Purpose Link to heading
the goal of this post is to better understand logistic regression. As usual, we’ll walk through the intuition, the math, some code, metrics, and finally an example.
What is Logistic Regression Link to heading
Like linear regression, logistic regression is also a linear model, and also like linear regression, it is used for making real value predictions. So where does the logistic piece come in, and how is it a classifier? We basically pick up the standard linear equation, and plug it into a logistic regression. Doing this amounts to predicting the probability that an observation is part of class=0, or class =1.

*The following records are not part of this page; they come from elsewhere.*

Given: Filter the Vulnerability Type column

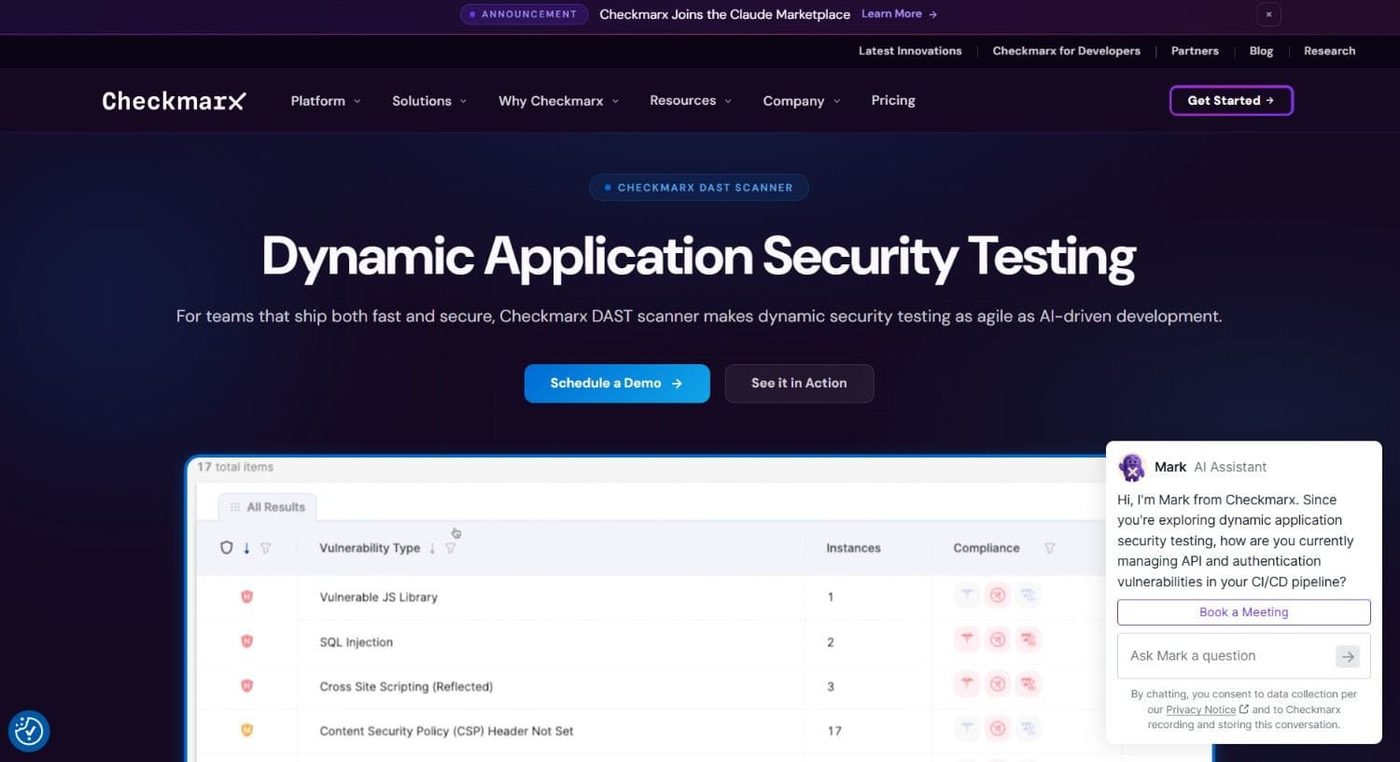Looking at the screenshot, I should (450, 548).
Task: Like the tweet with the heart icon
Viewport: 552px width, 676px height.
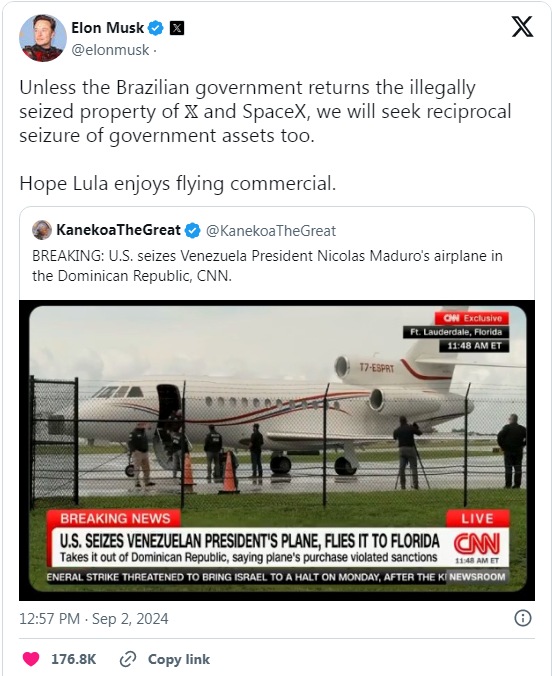Action: click(x=31, y=659)
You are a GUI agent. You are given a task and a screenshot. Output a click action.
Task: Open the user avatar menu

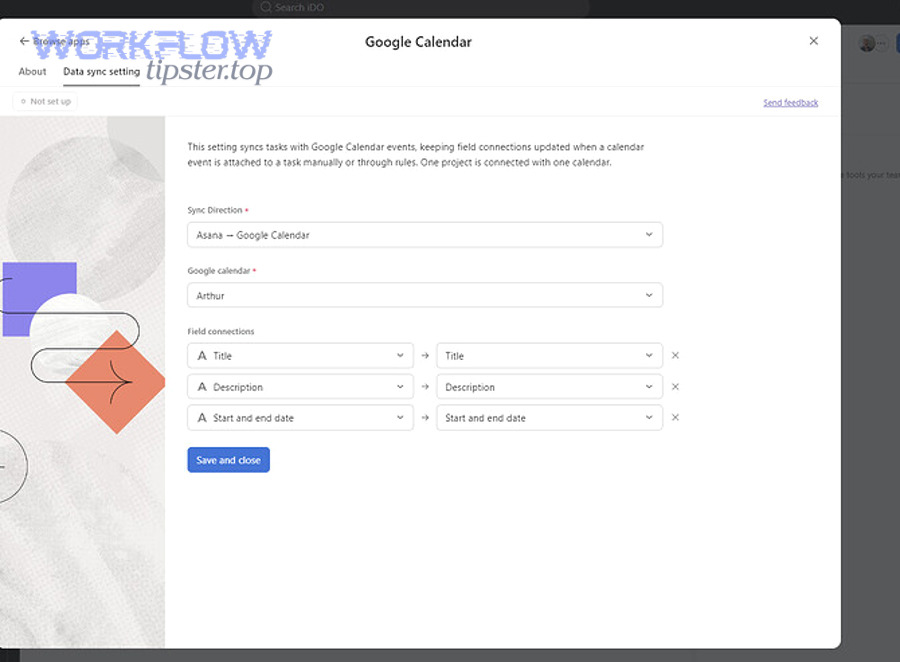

Just like how linear regression is a common used as a baseline model for regression problems, logistic regression is a common baseline model for classification problems. It is also a mathematically sound, simple model that does not require a large amount of data.
import numpy as np
import matplotlib.pyplot as plt
from scipy.stats import norm, logistic
from scipy import stats
import seaborn as sns
import pandas as pd
from sklearn import datasets
from scipy.optimize import minimize
Math Behind Logistic Regression Link to heading
So the idea is we want to treat a classification problem as a regression problem. Ie. we want to draw a line through the points. To do this, a straigt line isn’t going to cut it. So we need to put our linear model into a nonlinear function, known as a link function. We want this function to be “S” shaped, so it can go through the “1” class of points and the “0” class of points. What would be even better, is if it the regression value has meaning. What if, a $\hat{y}$ value of 0.8 means that the observation is 80% likily to be class 1. Or a value 0.2 meant it was 20% likily? That’d be useful, and make it extremely interpretable.
Enter Statistics.
The function described above fits the description of a cummulative distribution function (CDF). Let’s do a quick detour and describe what this is.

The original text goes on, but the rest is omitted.